E para o futuro, o que se segue? Quais os objetivos? Tal como muitos atletas, também Anna Carvalho e Inês Dubin sonham com os Jogos Olímpicos e a presença em LA 2028 é o grande objeitvo. Mas com um caminho feito passo a passo. Até porque, sublinham, a estrutura no que toca à natação artística está ainda bem longe de ser a ideal.

"O nosso foco está totalmente na internacionalização. Em Portugal, o calendário competitivo é muito curto, temos apenas dois momentos de prova por ano, o que é insuficiente para quem quer evoluir ao mais alto nível. Temos de ganhar ritmo competitivo e nos colocar à prova contra as melhores. Graças a apoios como o do Heróis Betano, conseguimos sair da nossa 'bolha', viajar e competir com regularidade lá fora. A prova de que este é o caminho certo foi o 1.º lugar que trouxemos recentemente de Budapeste. Foi um momento incrível que validou todo o nosso esforço e nos deu motivação para continuarmos a procurar palcos cada vez maiores", apontam.

"LA 2028 é, sem dúvida, o horizonte para onde olhamos. Mas, para chegar lá, é preciso muito trabalho"

"LA 2028 é, sem dúvida, o horizonte para onde olhamos. Mas, para chegar lá, é preciso muito trabalho", reconhecem. "A Natação Artística em Portugal ainda sofre de pouca visibilidade e apoios estruturais escassos. Neste momento, estamos a fazer um trabalho de excelência ao nível de clube, com a nossa treinadora, mas competir para uns Jogos Olímpicos exige uma estrutura de Seleção e de País que ainda sentimos que falta. Estamos, de certa forma, numa 'corda bamba'. O sonho olímpico é possível mas, para se concretizar, precisamos que este esforço deixe de ser 'apenas' nosso e do clube, e passe a ser um projeto com maior suporte nacional", frisam Anna e Inês.

A treinadora, Sílvia Pinto, destaca o esforço das suas pupilas "A Anna e a Inês treinam cerca de 25 horas por semana, conciliando esta carga de elite com cursos universitários exigentes. O nível de disciplina e sacrifício aqui é total. Temos um objetivo histórico em mente: colocar a Natação Artística portuguesa nos Jogos Olímpicos pela primeira vez. É uma meta dificílima. Só os 18 melhores duetos do mundo se apuram, mas o potencial está lá", garante.

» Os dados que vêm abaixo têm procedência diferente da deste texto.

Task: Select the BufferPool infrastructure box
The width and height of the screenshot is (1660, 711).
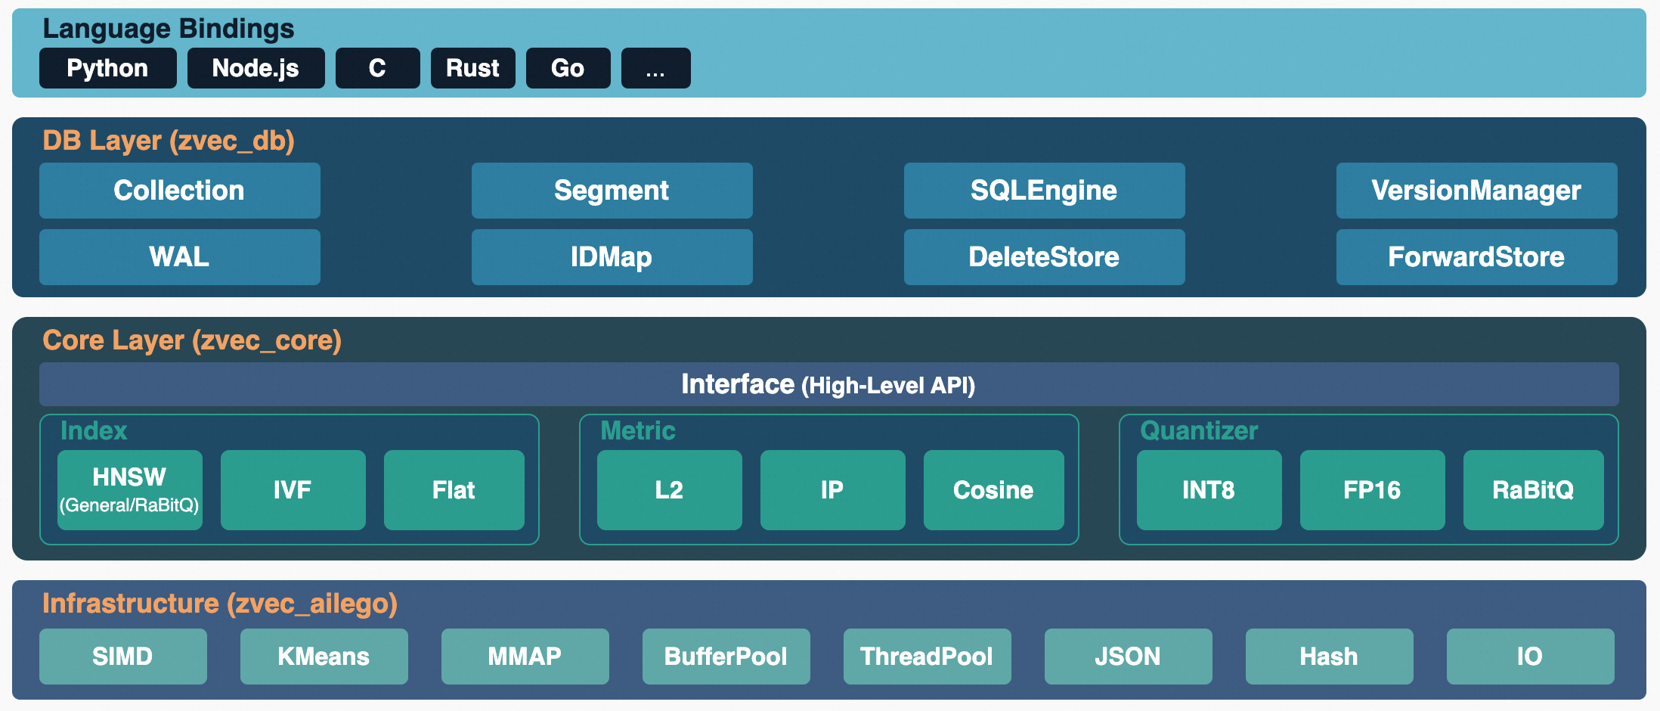Action: [726, 656]
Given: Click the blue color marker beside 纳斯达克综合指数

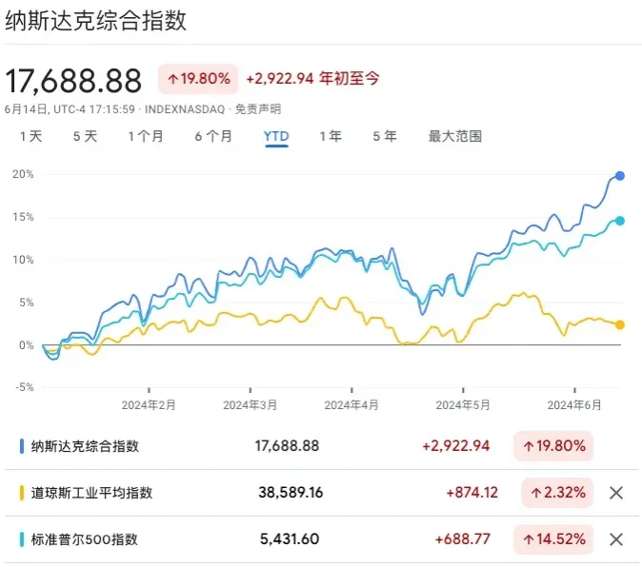Looking at the screenshot, I should coord(21,445).

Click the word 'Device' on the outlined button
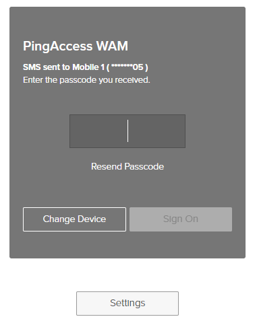pyautogui.click(x=91, y=219)
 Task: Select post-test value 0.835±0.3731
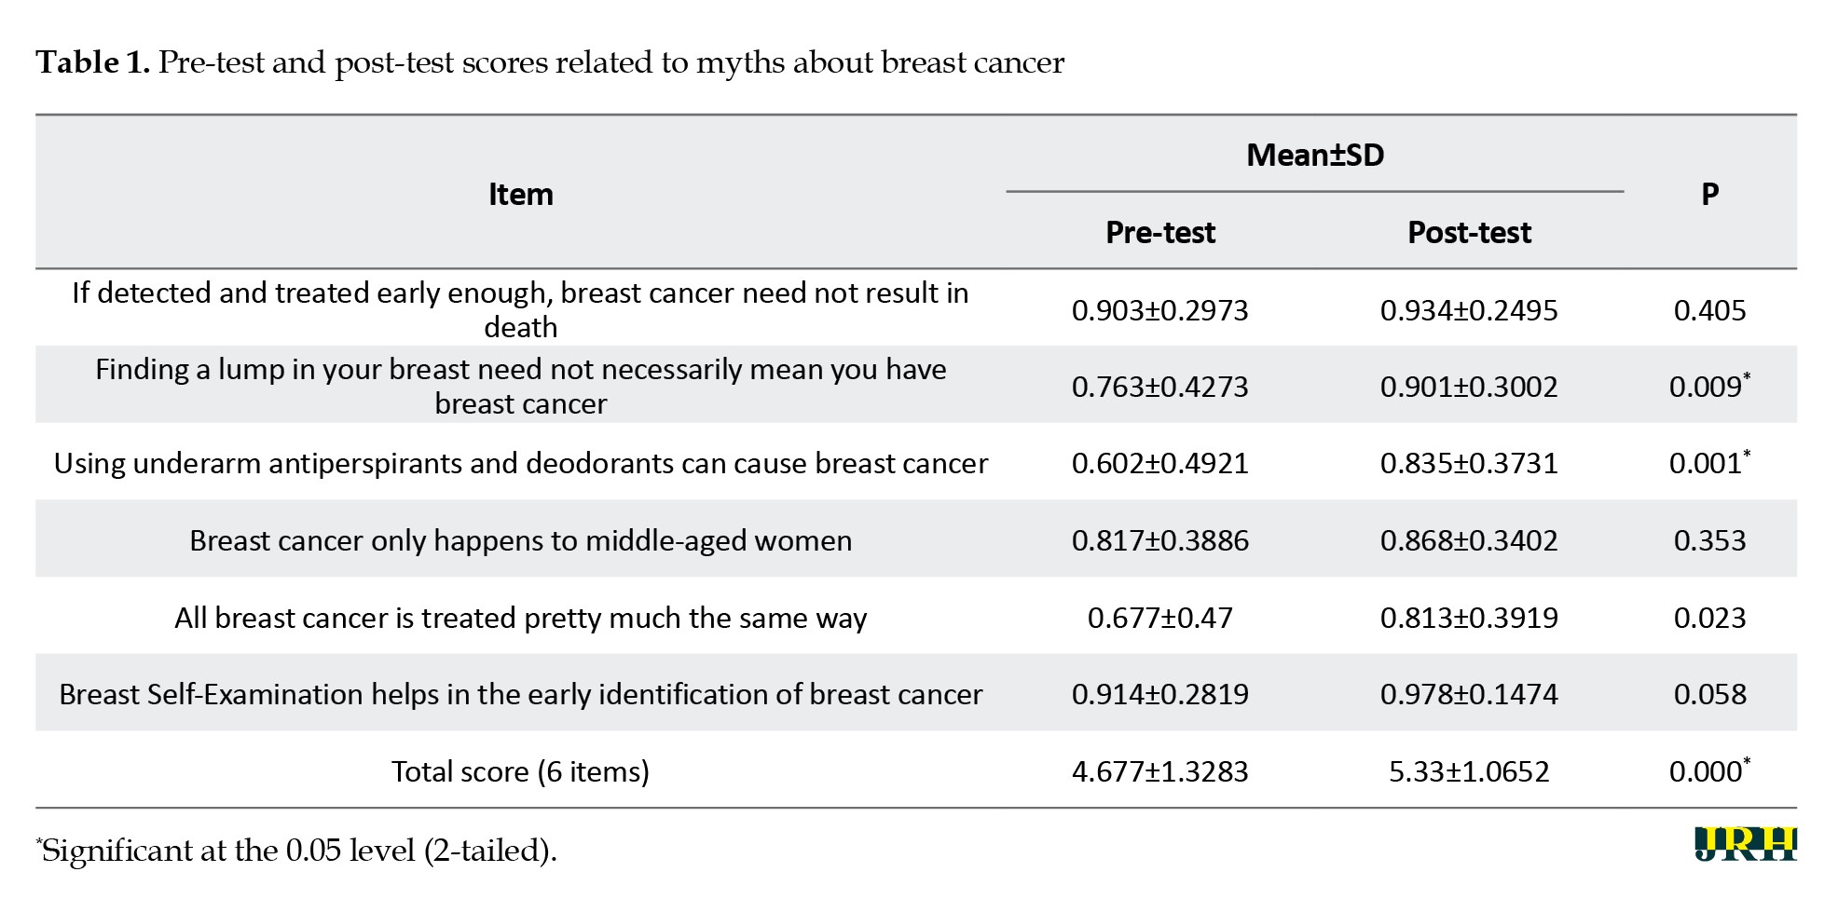pos(1469,463)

No entanto, também ela lembra que, num país como Portugal, não é uma missão fácil, apesar de sermos um país de inegável talento a nível do desporto. "Portugal é um país com um talento desportivo extraordinário e vibramos todos, justamente, com conquistas como a recente vitória dos sub-17 no futebol ou os títulos mundiais na patinagem artística. Mas é fundamental que esse reconhecimento se estenda a quem trabalha na sombra", salienta.

"Para chegar a Los Angeles 2028, falta-nos fechar o triângulo. Sentimos que a 'máquina' está a funcionar graças ao esforço do clube, das famílias e de parceiros como o programa Heróis Betano, que nos permitiu ganhar mundo. As atletas já provaram o seu valor e compromisso; agora, precisamos que a estrutura federativa acompanhe este passo e oficialize a aposta neste dueto como um projeto de Seleção. O trabalho de casa está feito, a motivação está no auge; só nos falta esse último 'sim' institucional para fazermos história".

E que bonita história seria termos Anna e Inês em Los Angeles a encantarem tudo e todos, em 2028.